Understandably, some brands will feel apprehensive about putting dollars toward engagement efforts that, at least on the surface, seem difficult to measure. Since engagement marketing isn’t about impressions, response forms, or purchases (in the immediate sense), it can feel a bit counterintuitive to experienced marketers.

But quantifying authentic, meaningful engagement can certainly be done. Building relationships and trust translate to earning an audience’s time, attention, and interaction. Look for metrics that speak to this—like repeat site visits, session times, completion rates, and shares, to name a few. And done right, valuable engagement can register numbers that are off the charts.

For example, video completion is typically a tough KPI to hit. But looking at our campaign for adidas at the Boston Marathon, the personalized videos we sent had a view completion rate of 97 percent. And so many of those who watched their video went on to share it, bringing the adidas brand to exponentially more eyes than the initial investment would suggest.

Moreover, as dynamic digital engagement continues to grow and diversify, successful brands are seeing results that go far beyond simple metrics. Unlike awareness or conversion marketing, which see short bursts in numbers typically matched by level of spend, we’re seeing longer tail engagement from this type of marketing. And often, it’s the anecdotal measures that speak volumes about the real impact—like when a brand has earned its way into a conversation with its audiences or landed credibility with trusted influencers and niche PR outlets.

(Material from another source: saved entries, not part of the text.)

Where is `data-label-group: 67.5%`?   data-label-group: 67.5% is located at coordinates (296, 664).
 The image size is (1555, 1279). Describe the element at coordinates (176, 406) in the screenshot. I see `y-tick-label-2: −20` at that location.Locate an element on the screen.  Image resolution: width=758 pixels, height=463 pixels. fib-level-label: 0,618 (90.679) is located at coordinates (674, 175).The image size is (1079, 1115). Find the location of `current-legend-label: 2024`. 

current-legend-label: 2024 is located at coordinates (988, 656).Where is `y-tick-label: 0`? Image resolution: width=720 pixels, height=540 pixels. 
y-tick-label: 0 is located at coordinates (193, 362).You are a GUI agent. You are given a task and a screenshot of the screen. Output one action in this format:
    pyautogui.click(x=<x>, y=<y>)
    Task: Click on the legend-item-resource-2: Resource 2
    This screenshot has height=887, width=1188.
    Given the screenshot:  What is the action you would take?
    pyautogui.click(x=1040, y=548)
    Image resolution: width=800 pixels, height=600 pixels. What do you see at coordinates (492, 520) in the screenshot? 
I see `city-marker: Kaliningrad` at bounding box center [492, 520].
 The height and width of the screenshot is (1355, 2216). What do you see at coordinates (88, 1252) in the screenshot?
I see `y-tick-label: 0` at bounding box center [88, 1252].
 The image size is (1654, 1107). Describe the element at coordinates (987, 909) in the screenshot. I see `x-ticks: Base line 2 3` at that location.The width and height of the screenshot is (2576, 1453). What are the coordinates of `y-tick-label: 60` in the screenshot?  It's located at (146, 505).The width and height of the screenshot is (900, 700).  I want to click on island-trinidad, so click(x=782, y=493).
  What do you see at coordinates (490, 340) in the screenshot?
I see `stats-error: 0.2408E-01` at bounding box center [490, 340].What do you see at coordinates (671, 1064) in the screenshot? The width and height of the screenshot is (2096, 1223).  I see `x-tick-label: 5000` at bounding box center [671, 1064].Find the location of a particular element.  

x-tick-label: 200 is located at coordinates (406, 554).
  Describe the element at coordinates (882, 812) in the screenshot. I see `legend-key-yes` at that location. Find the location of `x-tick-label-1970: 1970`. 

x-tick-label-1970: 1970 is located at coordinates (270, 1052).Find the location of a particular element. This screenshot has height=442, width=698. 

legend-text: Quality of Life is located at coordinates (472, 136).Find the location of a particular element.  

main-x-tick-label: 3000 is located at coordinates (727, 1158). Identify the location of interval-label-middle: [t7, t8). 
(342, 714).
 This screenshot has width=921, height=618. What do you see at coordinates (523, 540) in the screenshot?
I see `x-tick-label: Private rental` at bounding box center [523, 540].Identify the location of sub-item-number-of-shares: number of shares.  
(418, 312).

This engagement marketing landscape has already begun to shift and evolve, and it will continue changing in lockstep with the digital world. But even as the middle ground grows more populated, the opportunity to create special, personal connections remains practically limitless.

And there’s one thing that won’t change: Now that consumers have had a taste of this personalized engagement, there’s no going back. Their standards will continue to rise and they will demand increasing value from branded interactions. The trade-off, of course, is a deep, trusting, and loyal relationship to your brand that will pay dividends for years to come.